There were actually two trials conducted within this one study. Patients were enrolled in the trials if they met the following criteria:

  • Age betweeen 20 and 80 years
  • Systolic blood pressure (SBP) > 100 mmHg
  • Cardiac index < 2.5 mL/min/m2
  • Pulmonary diastolic or wedge pressure > 15 mmHg

The first trial evaluated fourteen patients who received nicardipine at a dose of 0.5 mcg/kg/min, with an increase in the dose to 1 mcg/kg/min over the course of a two-hour period to determine if any improvement was made in increasing the cardiac index and decreasing diastolic pulmonary arterial pressure (the latter associated with systemic vascular resistance). In the majority of patients, the effects were more pronounced at doses of 1 mcg/kg/min.

In the second trial, 53 patients were randomized to receive nicardipine at a dose of 1 mcg/kg/min, 2 mcg/kg/min, or 3 mcg/kg/min over two hours. Across all treatment groups, the same effects were observed as in the first trial: cardiac index increased by 41%, 32%, and 35% after two hours, respectively, and diastolic pulmonary arterial pressure decreased by 27%, 26%, and 31% with each respective dose, all of which were found to be statistically significant. One major difference that was observed was that a greater decrease in SBP occurred with doses of 3 mcg/kg/min of nicardipine compared to 1 mcg/kg/min (which is to be expected). The investigators concluded that 1 mcg/kg/min for nicardipine is the optimal dose for the patients evaluated for the purposes of acute decompensated heart failure.

Imagine my surprise with this. Not only do we have an agent, where contrary to popular belief of negative inotropic effects across the board with calcium channel blockers, the effects seen do not occur to the same extent necessarily, but we also have evidence to show that in patients with acute decompensated heart failure, cardiac output is improved and a decrease in left ventricular end diastolic pressure can be achieved.

Suffice it to say that nicardipine has just gone up in my book.
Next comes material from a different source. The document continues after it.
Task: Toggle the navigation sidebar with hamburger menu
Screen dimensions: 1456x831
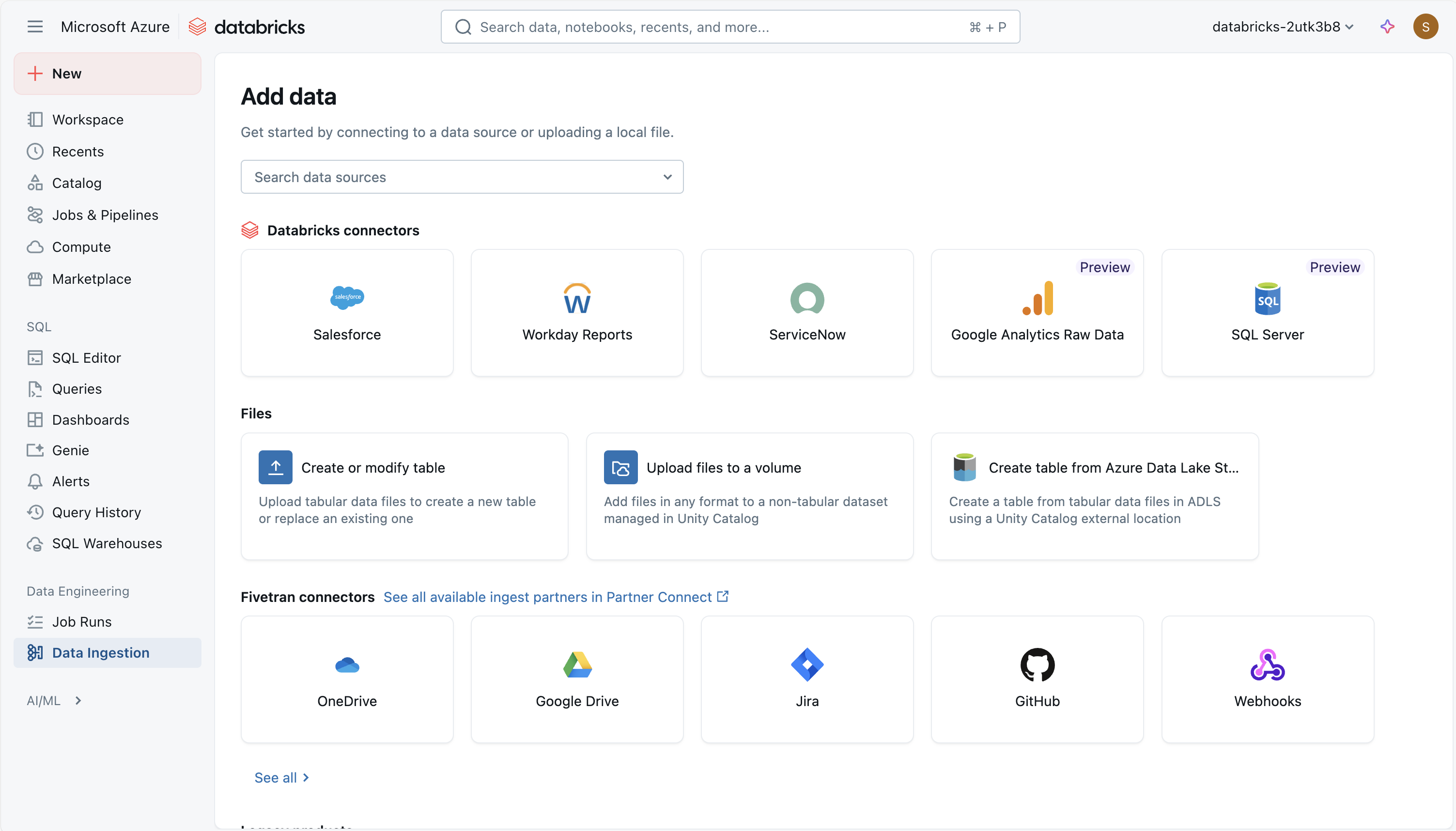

It’s off the pages now in terms of being THE favorite agent that I use in the emergency department.

References:

  1. Razetti R, Bongrani S, Schiantarelli P. In vitro effects of nicardipine on vascular and cardiac muscle preparations. Pharmacol Res Commun 1984; 16:795-808.
  2. Rousseau MF, Vincent MF, Cheron P, et al. Effects of nicardipine on coronary blood flow, left ventricular inotropic state, and myocardial metabolism in patients with angina pectoris. Br J Clin Pharmacol 1985; 20:147S-157S.
  3. Bongrani S, Razetti R, Schiantarelli P. Cardiovascular effects of nicardipine in anesthetized open-chest dogs in the absence and presence of beta-adrenergic blockade: a comparison with nifedipine and verapamil. J Cardiovasc Pharmacol 1985; 7:899-905.